> [Your instructions] In full and word for word, copy the listing; no pictures belong in the copy.

> [Input material]
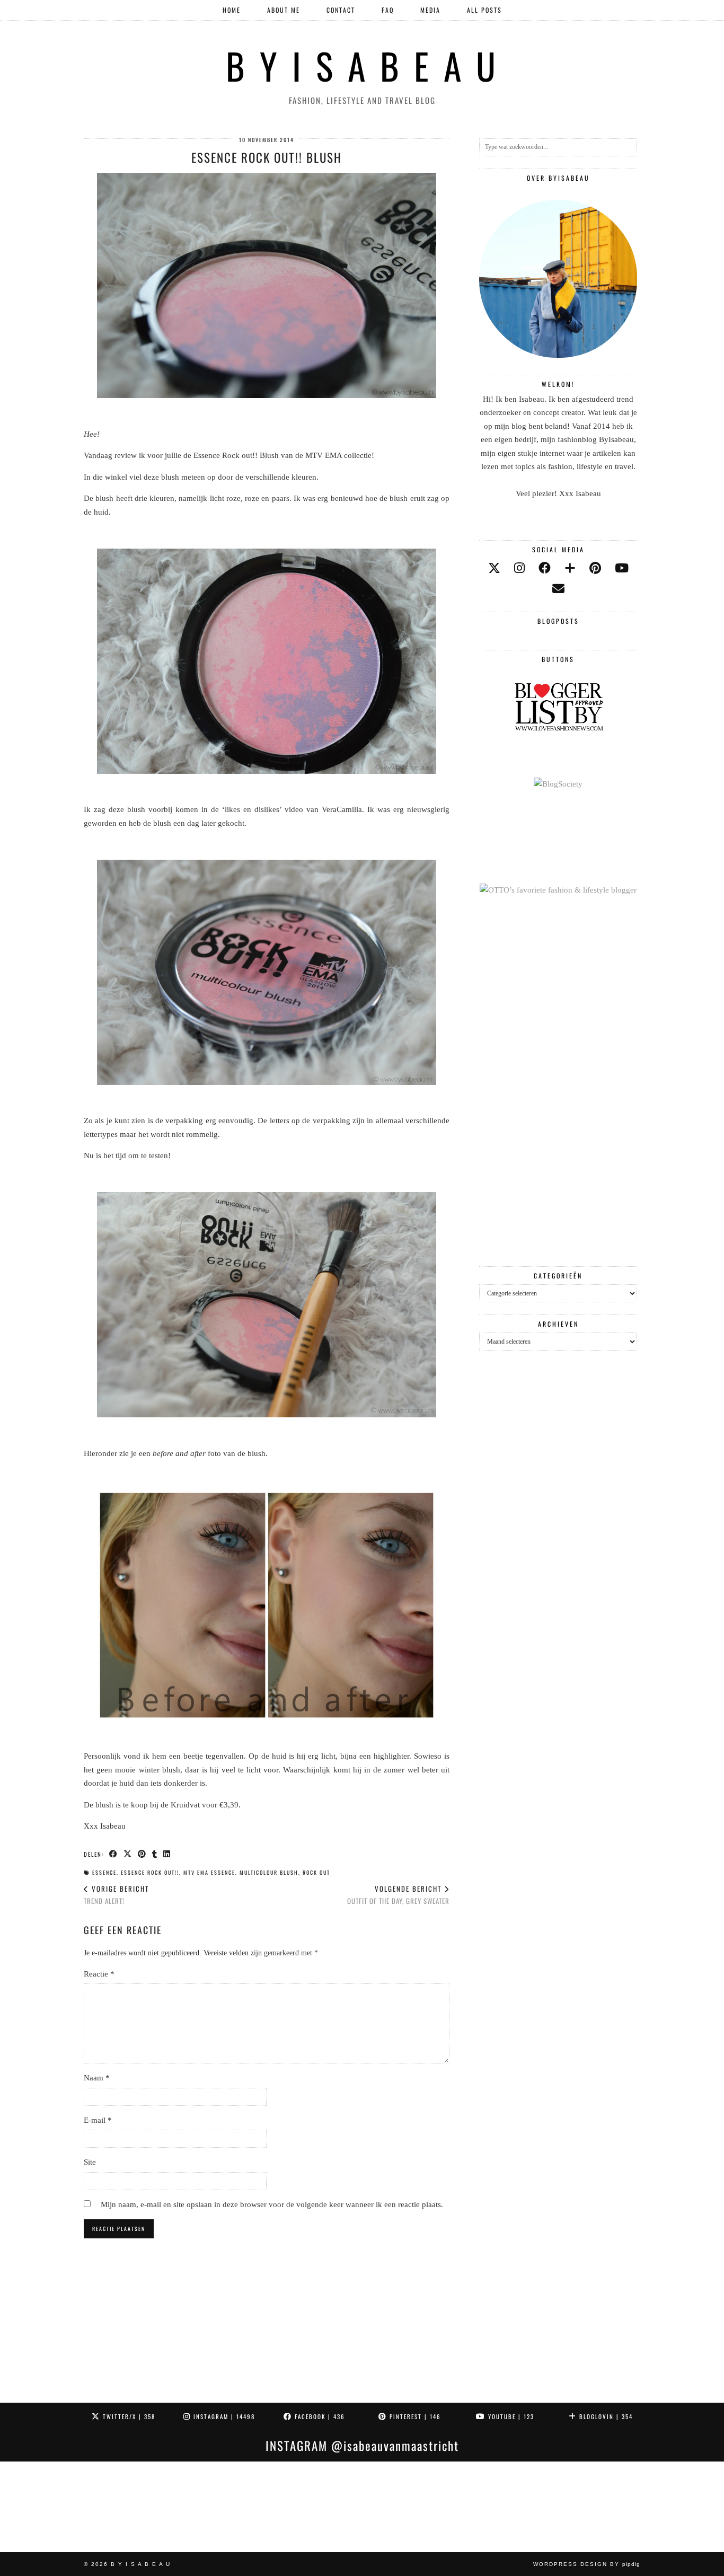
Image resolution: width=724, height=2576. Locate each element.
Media (430, 9)
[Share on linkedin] (167, 1853)
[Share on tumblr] (155, 1853)
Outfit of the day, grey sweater (398, 1894)
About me (283, 9)
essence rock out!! (150, 1872)
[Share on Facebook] (113, 1853)
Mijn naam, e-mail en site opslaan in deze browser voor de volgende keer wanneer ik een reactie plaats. (272, 2204)
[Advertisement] (558, 1082)
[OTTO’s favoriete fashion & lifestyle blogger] (558, 890)
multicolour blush (269, 1872)
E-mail (98, 2120)
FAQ (388, 9)
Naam (97, 2078)
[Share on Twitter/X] (128, 1853)
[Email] (558, 589)
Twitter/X (127, 2416)
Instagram (223, 2416)
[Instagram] (45, 2507)
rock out (316, 1872)
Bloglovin (605, 2416)
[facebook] (544, 568)
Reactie (99, 1974)
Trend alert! (116, 1894)
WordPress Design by (586, 2564)
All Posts (484, 9)
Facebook (318, 2416)
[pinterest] (595, 568)
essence (104, 1872)
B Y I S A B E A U (362, 65)
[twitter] (494, 568)
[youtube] (622, 568)
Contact (340, 9)
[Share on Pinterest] (142, 1853)
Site (90, 2162)
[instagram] (519, 568)
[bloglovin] (570, 568)
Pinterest (414, 2416)
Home (232, 9)
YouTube (509, 2416)
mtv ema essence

> [Answer box]
Image resolution: width=724, height=2576. Locate each element.
Media (430, 9)
[Share on linkedin] (167, 1853)
[Share on tumblr] (155, 1853)
Outfit of the day, grey sweater (398, 1894)
About me (283, 9)
essence rock out!! (150, 1872)
[Share on Facebook] (113, 1853)
Mijn naam, e-mail en site opslaan in deze browser voor de volgende keer wanneer ik een reactie plaats. (272, 2204)
[Advertisement] (558, 1082)
[OTTO’s favoriete fashion & lifestyle blogger] (558, 890)
multicolour blush (269, 1872)
E-mail (98, 2120)
FAQ (388, 9)
Naam (97, 2078)
[Share on Twitter/X] (128, 1853)
[Email] (558, 589)
Twitter/X (127, 2416)
Instagram (223, 2416)
[Instagram] (45, 2507)
rock out (316, 1872)
Bloglovin (605, 2416)
[facebook] (544, 568)
Reactie (99, 1974)
Trend alert! (116, 1894)
WordPress Design by (586, 2564)
All Posts (484, 9)
Facebook (318, 2416)
[pinterest] (595, 568)
essence (104, 1872)
B Y I S A B E A U (362, 65)
[twitter] (494, 568)
[youtube] (622, 568)
Contact (340, 9)
[Share on Pinterest] (142, 1853)
Site (90, 2162)
[instagram] (519, 568)
[bloglovin] (570, 568)
Pinterest (414, 2416)
Home (232, 9)
YouTube (509, 2416)
mtv ema essence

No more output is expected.